Downfall, which is in German with subtitles, focuses on the last 12 days of Hitler's life in his bunker below Berlin as the Russian Army slowly closed in. The well-known cast of Nazis are all there. In addition to Hitler (Bruno Ganz), Braun (Juliane Köhler) and Junge (Alexandra Maria Lara), there are Goebbels, Bormann, Goering, Himmler, Speer, Keitel, and Jodl, plus lots of lesser known characters. When the film begins, the end of the war is already a foregone conclusion but Hitler is still planning for victory mostly by issuing commands to armies that no longer exist. Deep down inside the bunker is a surreal world disturbed only by the odd tremor from explosions above or by harried visitors from the outside world.
I found Downfall to be an excellent film. There is something compelling about this story about these monsters who are all about to meet their own deaths. And the matter of fact way in which the story, based on Junge's book, is told, brings it home even more strongly. This story is all about the banality of evil. When he is not raging at his generals, Hitler appears to be a sick old man who loves his dog. There has been a bit of controversy about this movie because it tries to portray Hitler and the others as human beings. But along with the banality are many chilling scenes. Most people are trying to convince Hitler to leave Berlin before it's too late but Speer advises him to be "onstage when the curtain falls." Goebbels (Ulrich Matthes) and his wife (Corinna Harfouch), in counterpoint to their angelic children who they poison before killing themselves, seem like evil personified. There are many amazing scenes. One of the best is when the general, who is bravely fighting against the Russians, is called to the bunker to be shot for dereliction of duty. He convinces Hitler that he is loyal and Hitler puts him in charge of the defence of Berlin. The general responds that he would rather be shot.

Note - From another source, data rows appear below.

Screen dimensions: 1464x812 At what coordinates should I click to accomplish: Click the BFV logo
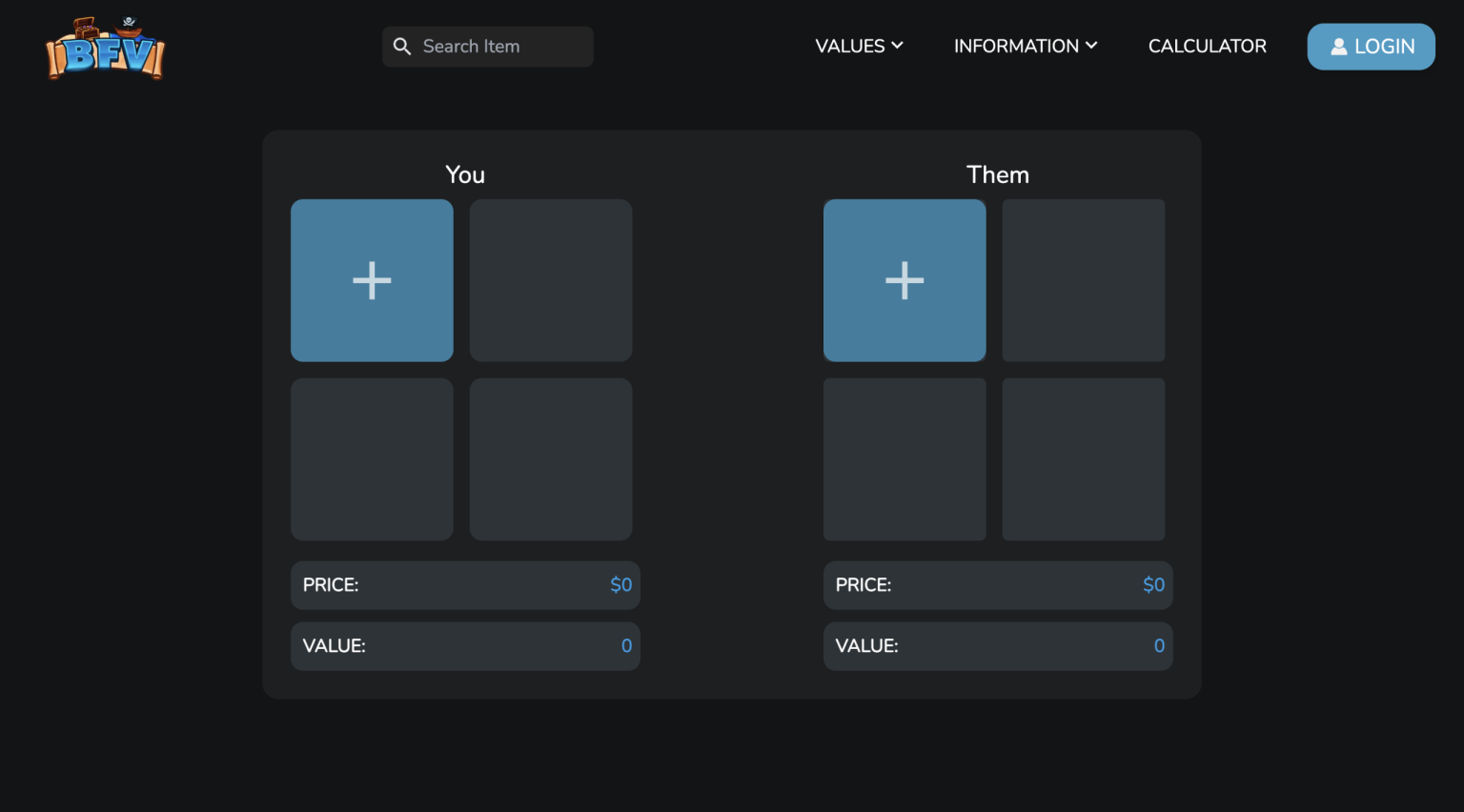coord(105,48)
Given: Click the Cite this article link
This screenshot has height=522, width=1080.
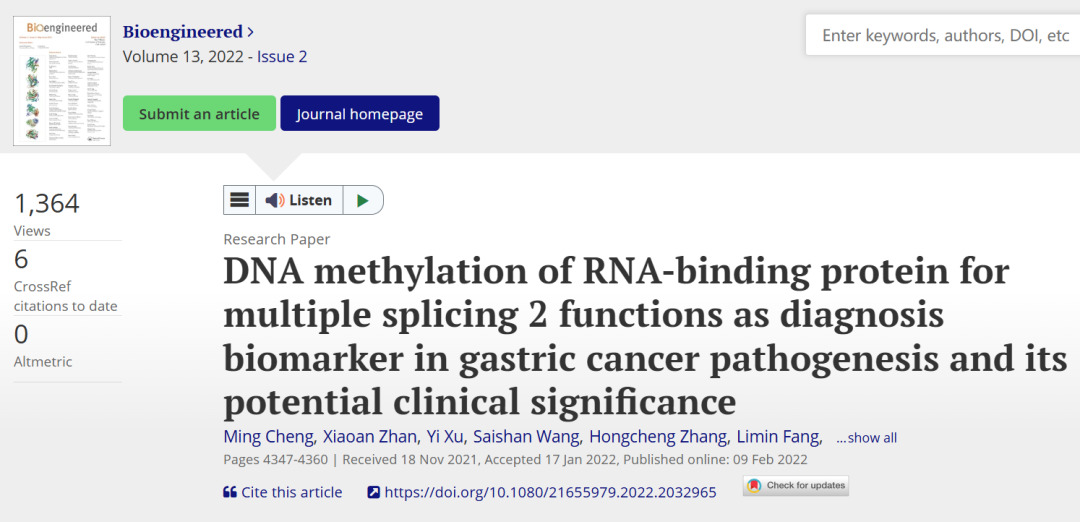Looking at the screenshot, I should click(x=291, y=492).
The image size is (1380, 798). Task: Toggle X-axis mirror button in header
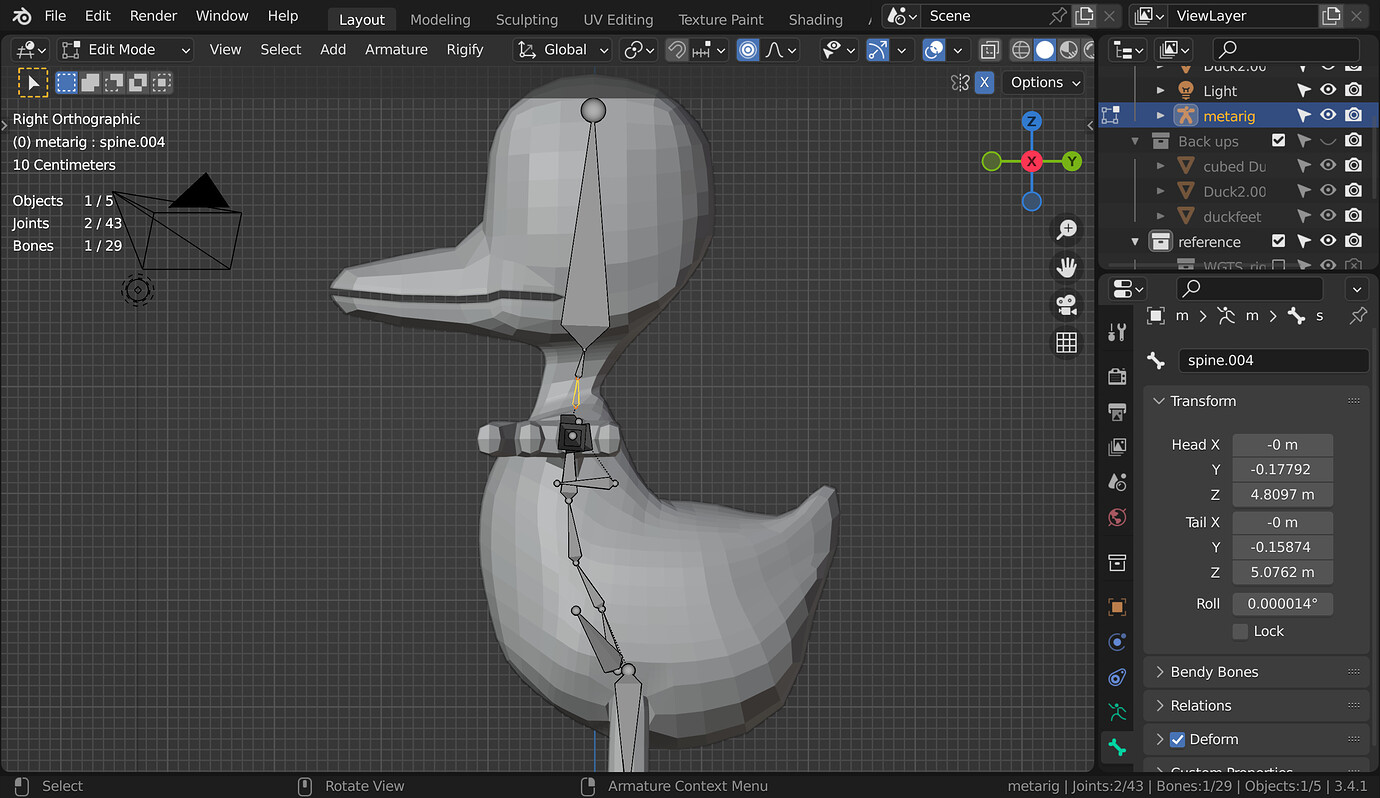click(985, 83)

Most of the cast were unknown to me. Alexandra Maria Lara is excellent as the young secretary. And Ganz is amazing as Hitler. Ganz has been making movies for over 40 years. He's best known over here for Wings of Desire. The only other actor that I knew was Juliane Köhler, who plays Braun. She starred in Nowhere in Africa, which won the 2003 Oscar for Best Foreign Film.
By the end of the movie, you may feel like you've been trapped in the bunker yourself. It is like watching a train wreck that you can't tear your eyes away from. You wonder how these people can go through the motions of normal life knowing that the end is so near. Junge, of course, survives to tell her story but most of the rest either kill themselves or are caught and executed. Junge seems unaware of what is really happening. She is just the boss' secretary. There is a powerful scene at the end of the movie which shows an interview with the real Junge, shortly before her death in 2002, where she admits that she should have realized what was going on. The Sea Inside won the Best Foreign Film Oscar this year, and it deserved it, but Downfall, which was also nominated, was just as worthy.